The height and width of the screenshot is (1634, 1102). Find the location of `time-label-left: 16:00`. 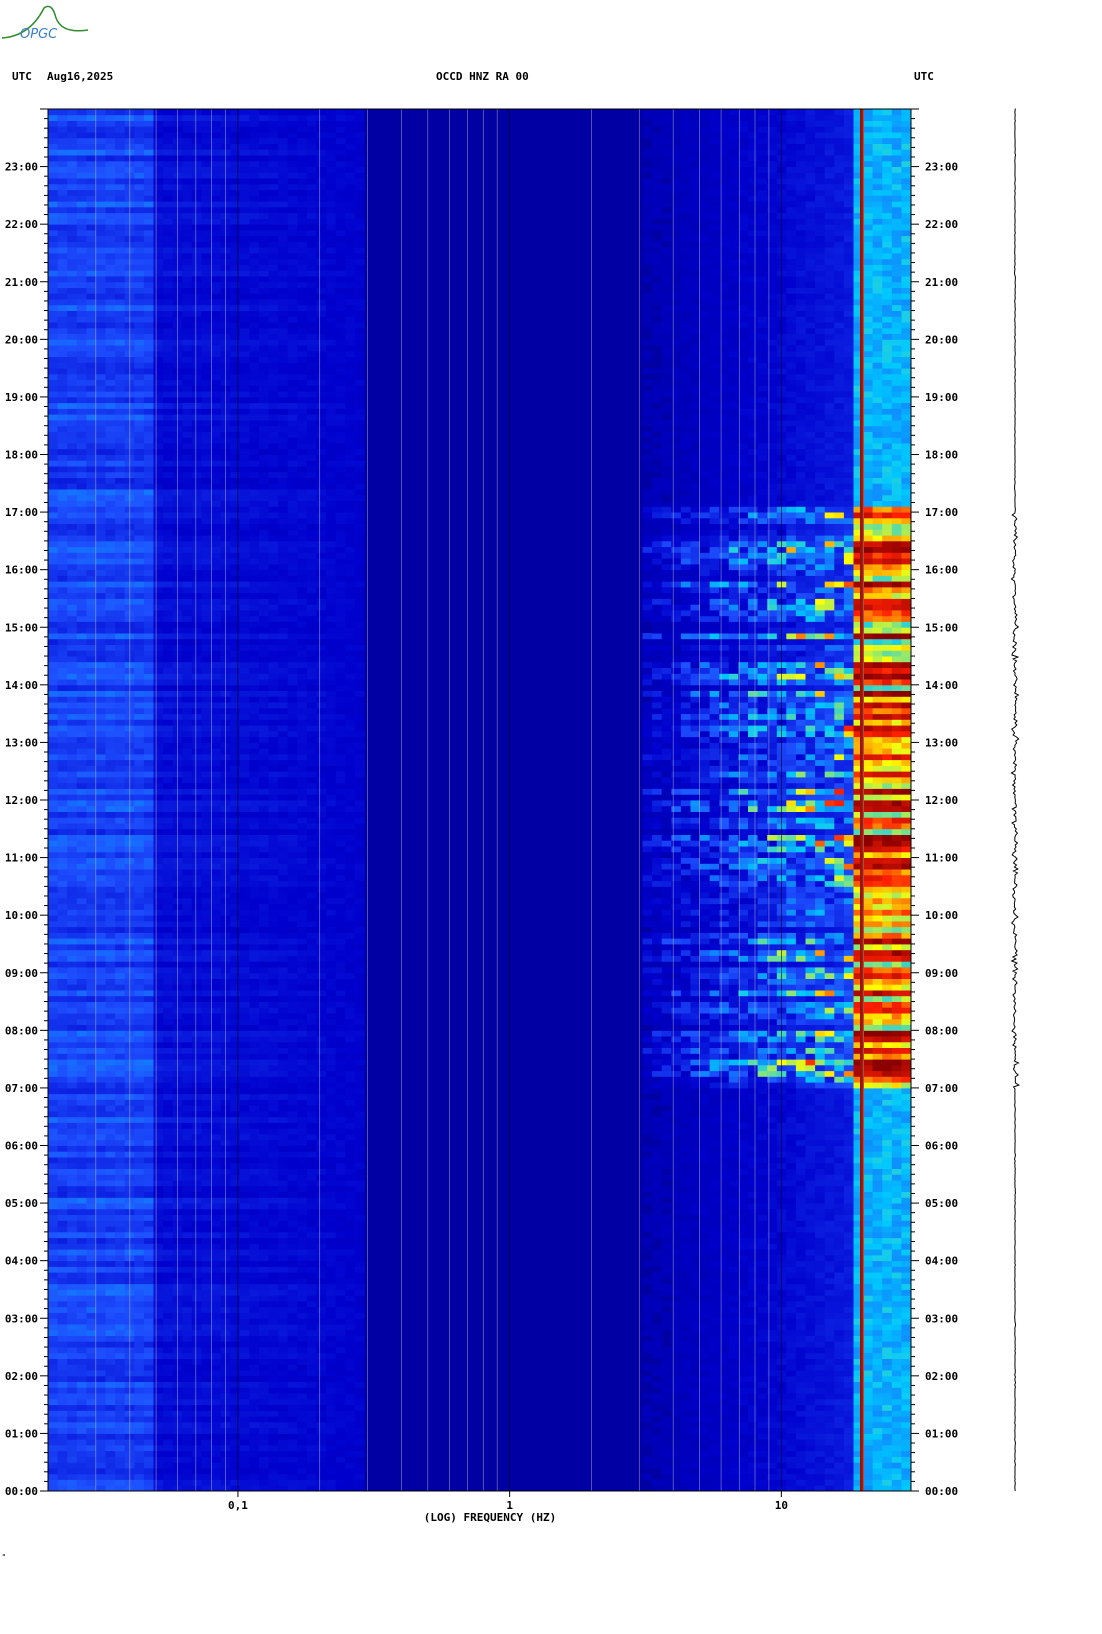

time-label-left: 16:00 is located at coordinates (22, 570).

--

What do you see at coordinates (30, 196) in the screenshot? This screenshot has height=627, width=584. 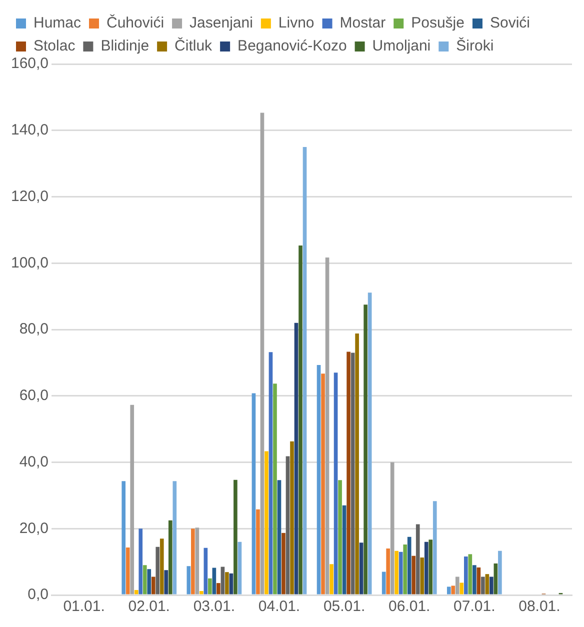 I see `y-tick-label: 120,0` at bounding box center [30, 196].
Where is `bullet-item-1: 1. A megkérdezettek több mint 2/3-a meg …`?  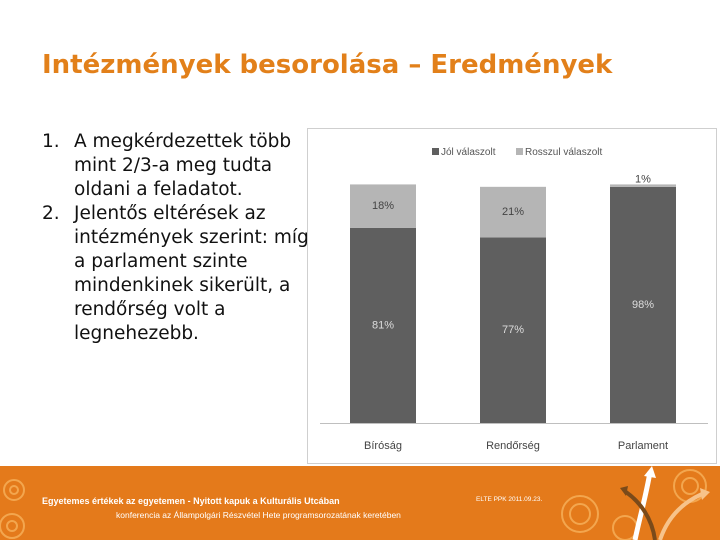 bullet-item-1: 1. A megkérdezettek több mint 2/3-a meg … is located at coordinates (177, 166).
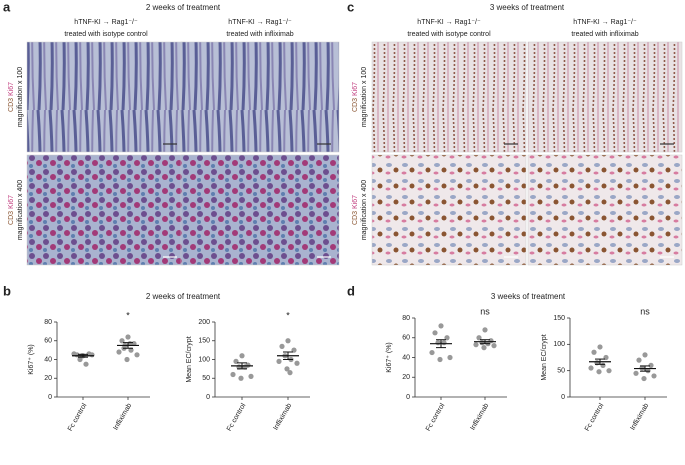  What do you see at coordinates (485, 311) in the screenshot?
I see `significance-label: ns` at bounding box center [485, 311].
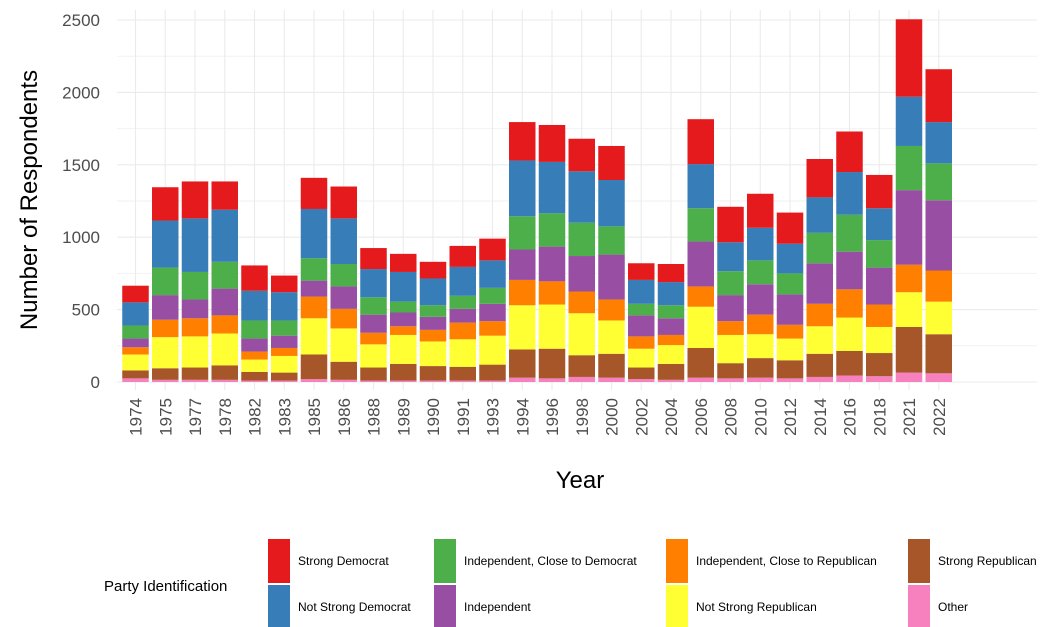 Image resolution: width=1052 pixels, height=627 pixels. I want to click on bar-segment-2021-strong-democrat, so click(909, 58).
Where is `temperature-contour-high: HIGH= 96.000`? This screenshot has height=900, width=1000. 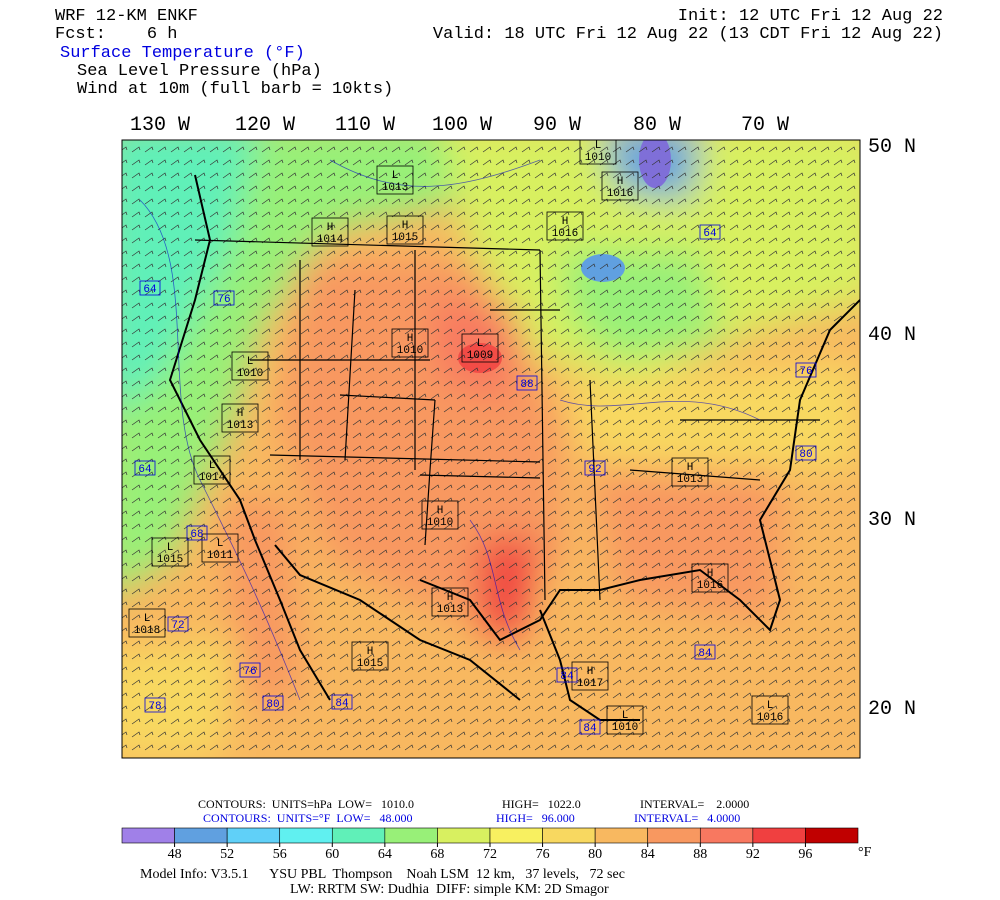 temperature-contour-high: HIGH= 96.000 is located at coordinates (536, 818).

PROBLEM:
Write out the rows from the line with "The height and" to the line with "time-label-left: 16:00 is", both included, without the pictures.

RESULT FOR THIS TASK:
The height and width of the screenshot is (1634, 1102). Find the location of `time-label-left: 16:00`. 

time-label-left: 16:00 is located at coordinates (22, 570).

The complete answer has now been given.